Horizontalsperre gegen aufsteigende Feuchte planen: Bestand, Aufbau und Anschlüsse klären

Eine Planungsmatrix vom Bestandsbefund bis zur ausschreibungsreifen Lösung. Im Mittelpunkt: Bauteilzustand, Zielaufbau, Anschlussdetails, bauphysikalische Anforderungen.

02Keller

Das Wichtigste in Kürze

  • Bauteilzustand, Zielaufbau, Anschlussdetails.
  • Der Beitrag liefert eine Planungsmatrix vom Bestandsbefund bis zur ausschreibungsreifen Lösung.
  • Die Seite beantwortet ausschließlich Aufbau und Planung vor Beginn der Arbeiten.

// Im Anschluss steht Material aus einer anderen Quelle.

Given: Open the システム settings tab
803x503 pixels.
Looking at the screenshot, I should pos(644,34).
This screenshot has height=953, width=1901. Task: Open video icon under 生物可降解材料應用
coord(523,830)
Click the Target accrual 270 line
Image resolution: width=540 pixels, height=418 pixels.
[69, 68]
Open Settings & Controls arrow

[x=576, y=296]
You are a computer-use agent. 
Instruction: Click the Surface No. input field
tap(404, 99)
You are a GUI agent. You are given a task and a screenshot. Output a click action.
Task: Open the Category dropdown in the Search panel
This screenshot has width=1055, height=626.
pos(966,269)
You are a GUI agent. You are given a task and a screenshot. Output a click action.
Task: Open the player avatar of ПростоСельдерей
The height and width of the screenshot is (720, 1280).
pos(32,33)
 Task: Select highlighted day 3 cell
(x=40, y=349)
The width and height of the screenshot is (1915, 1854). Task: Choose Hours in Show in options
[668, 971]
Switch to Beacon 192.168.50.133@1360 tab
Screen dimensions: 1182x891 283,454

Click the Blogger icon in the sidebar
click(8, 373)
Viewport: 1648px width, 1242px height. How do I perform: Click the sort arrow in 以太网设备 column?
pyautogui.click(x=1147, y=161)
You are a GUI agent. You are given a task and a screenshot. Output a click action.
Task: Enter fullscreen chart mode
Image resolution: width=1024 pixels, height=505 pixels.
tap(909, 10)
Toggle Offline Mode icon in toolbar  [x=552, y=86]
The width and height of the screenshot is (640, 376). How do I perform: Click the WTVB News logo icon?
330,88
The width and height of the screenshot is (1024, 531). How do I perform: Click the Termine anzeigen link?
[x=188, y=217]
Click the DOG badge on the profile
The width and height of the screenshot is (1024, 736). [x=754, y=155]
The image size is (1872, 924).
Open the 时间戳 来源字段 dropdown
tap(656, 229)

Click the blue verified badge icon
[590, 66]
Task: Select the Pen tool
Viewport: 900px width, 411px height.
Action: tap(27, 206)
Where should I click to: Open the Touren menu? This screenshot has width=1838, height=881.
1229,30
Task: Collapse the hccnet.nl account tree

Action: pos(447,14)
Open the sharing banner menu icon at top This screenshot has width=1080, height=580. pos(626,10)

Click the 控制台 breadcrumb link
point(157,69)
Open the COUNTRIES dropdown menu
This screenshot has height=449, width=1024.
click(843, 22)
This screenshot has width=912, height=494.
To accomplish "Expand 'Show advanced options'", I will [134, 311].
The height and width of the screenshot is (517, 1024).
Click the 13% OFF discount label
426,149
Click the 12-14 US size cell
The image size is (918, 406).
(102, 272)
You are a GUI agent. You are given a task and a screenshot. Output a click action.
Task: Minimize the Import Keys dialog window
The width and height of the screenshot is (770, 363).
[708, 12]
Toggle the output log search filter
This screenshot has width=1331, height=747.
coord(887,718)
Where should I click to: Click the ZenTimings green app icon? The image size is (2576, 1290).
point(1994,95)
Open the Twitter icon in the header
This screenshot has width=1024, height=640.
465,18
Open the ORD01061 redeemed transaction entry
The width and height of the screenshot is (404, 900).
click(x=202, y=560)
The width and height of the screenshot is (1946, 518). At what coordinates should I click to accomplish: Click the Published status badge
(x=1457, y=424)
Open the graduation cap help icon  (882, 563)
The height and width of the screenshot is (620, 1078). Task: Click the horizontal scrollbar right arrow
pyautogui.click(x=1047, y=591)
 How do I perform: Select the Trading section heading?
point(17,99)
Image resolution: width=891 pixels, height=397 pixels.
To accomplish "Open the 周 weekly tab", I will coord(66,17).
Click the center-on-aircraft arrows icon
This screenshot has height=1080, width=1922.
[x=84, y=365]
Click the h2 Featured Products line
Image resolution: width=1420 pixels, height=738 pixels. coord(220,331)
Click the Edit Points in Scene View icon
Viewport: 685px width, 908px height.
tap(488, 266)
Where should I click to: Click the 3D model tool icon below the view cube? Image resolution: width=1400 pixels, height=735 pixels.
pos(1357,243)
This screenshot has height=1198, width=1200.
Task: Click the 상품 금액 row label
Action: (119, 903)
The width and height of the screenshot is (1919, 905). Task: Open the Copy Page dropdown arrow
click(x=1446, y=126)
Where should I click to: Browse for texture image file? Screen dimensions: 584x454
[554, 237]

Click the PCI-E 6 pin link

Eine Horizontalsperre soll kapillar aufsteigende Feuchte im Mauerwerk begrenzen. Sie ist keine Antwort auf jeden nassen Keller: Seitlich eindringendes Wasser, Leckagen, Kondensat oder hygroskopische Salze können ähnliche Erscheinungen hervorrufen. Planung heißt deshalb, erst den Feuchteweg zu klären und anschließend eine Sperrebene zu entwerfen, die mit Wand, Boden und späterer Oberfläche zusammenpasst. Die folgenden Schritte bereiten die Ausschreibung vor; sie ersetzen keine Untersuchung oder Bemessung am Gebäude.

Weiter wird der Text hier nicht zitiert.